Report each line of the entries below that has the word "width" in it.

Dataset excerpts:

-- -- --

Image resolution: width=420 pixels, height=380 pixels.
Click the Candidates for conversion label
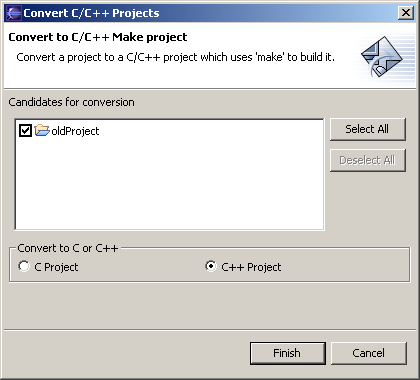pyautogui.click(x=71, y=102)

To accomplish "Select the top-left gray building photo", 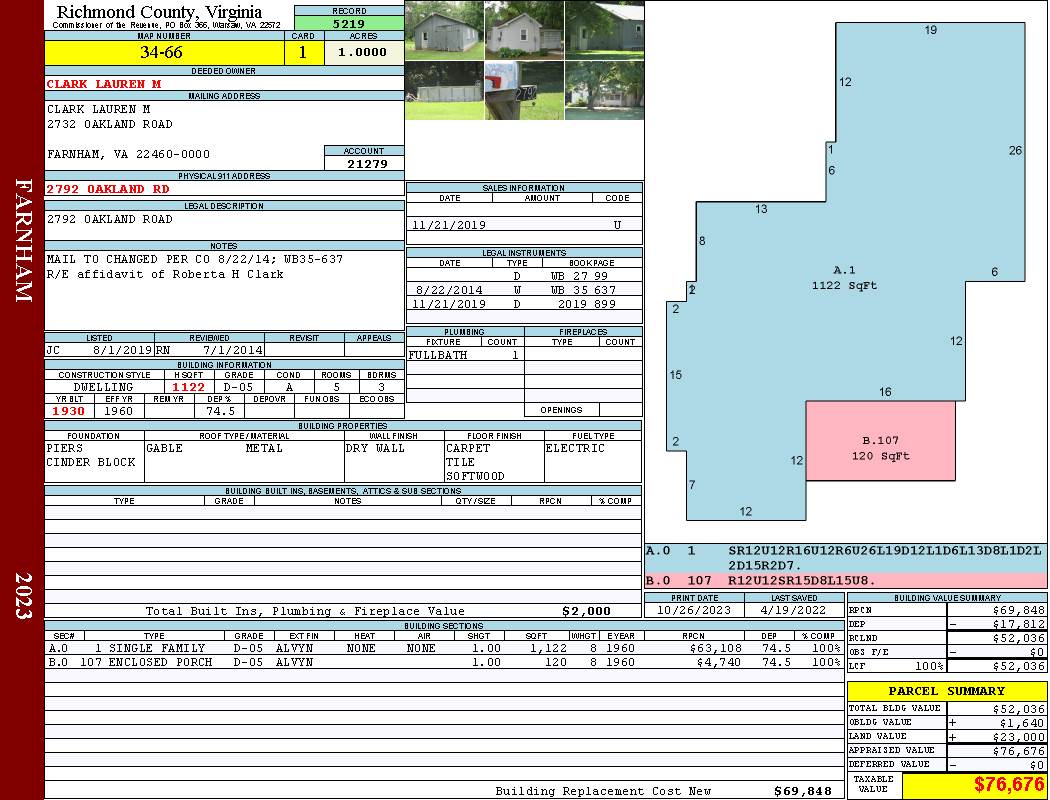I will (444, 30).
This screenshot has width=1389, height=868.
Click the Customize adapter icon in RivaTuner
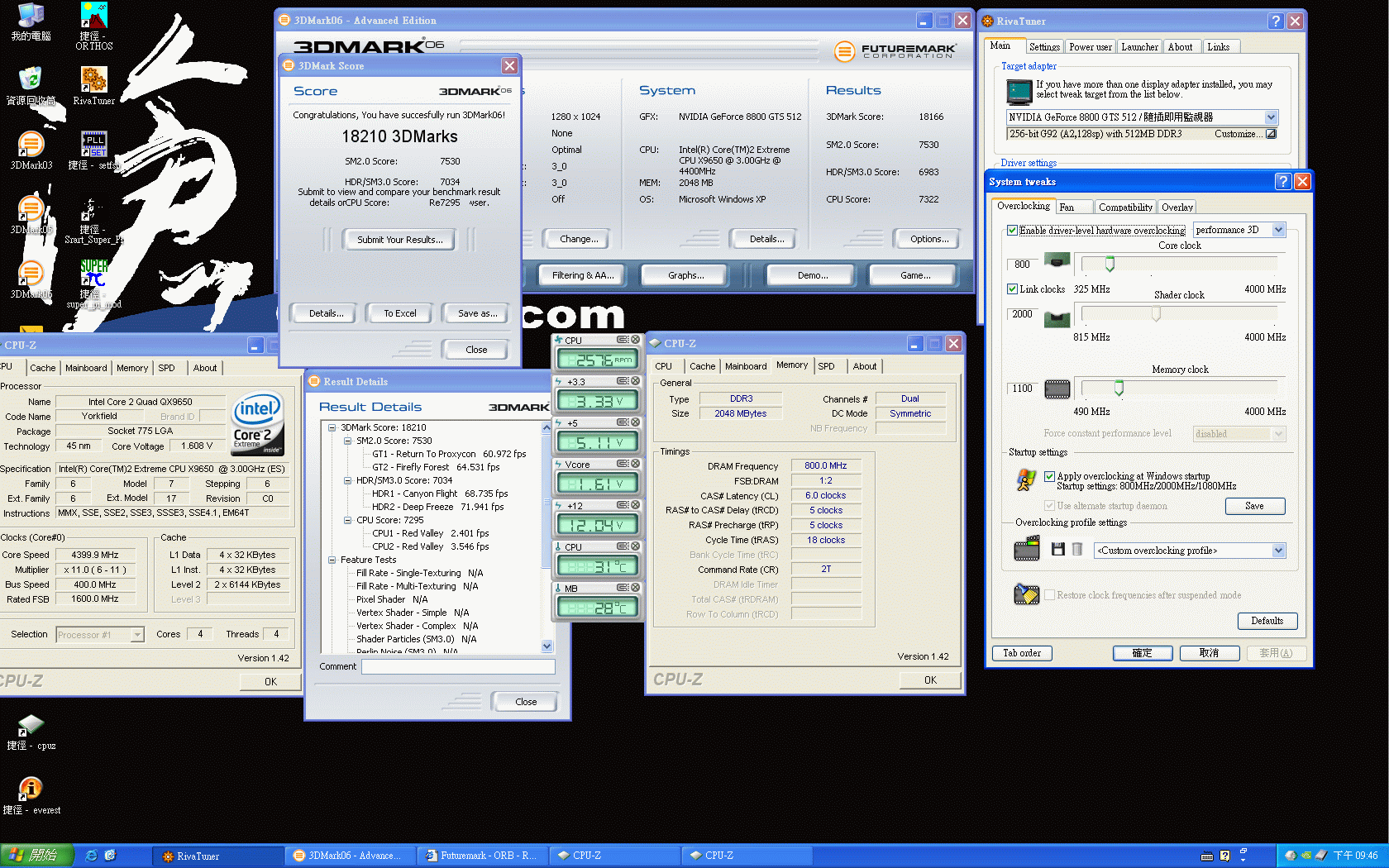coord(1271,134)
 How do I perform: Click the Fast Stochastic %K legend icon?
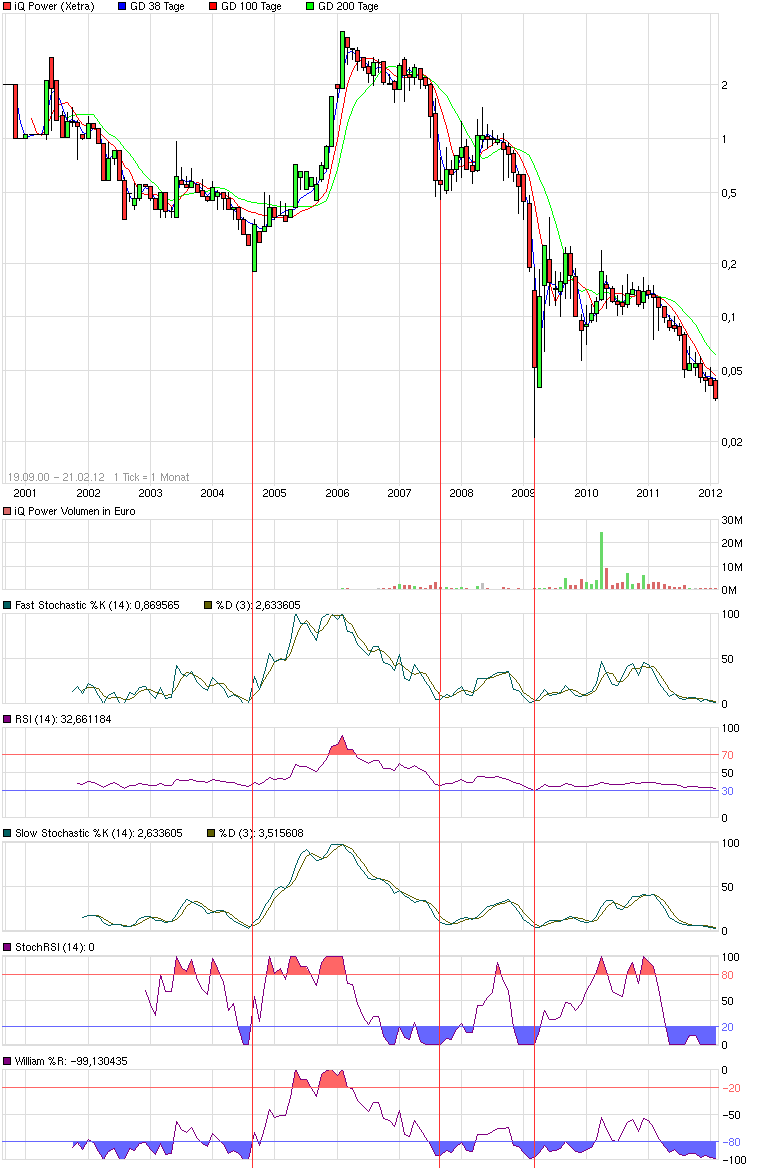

-- -- --

Solution:
Image resolution: width=420 pixels, height=380 pixels.
This screenshot has width=1389, height=868.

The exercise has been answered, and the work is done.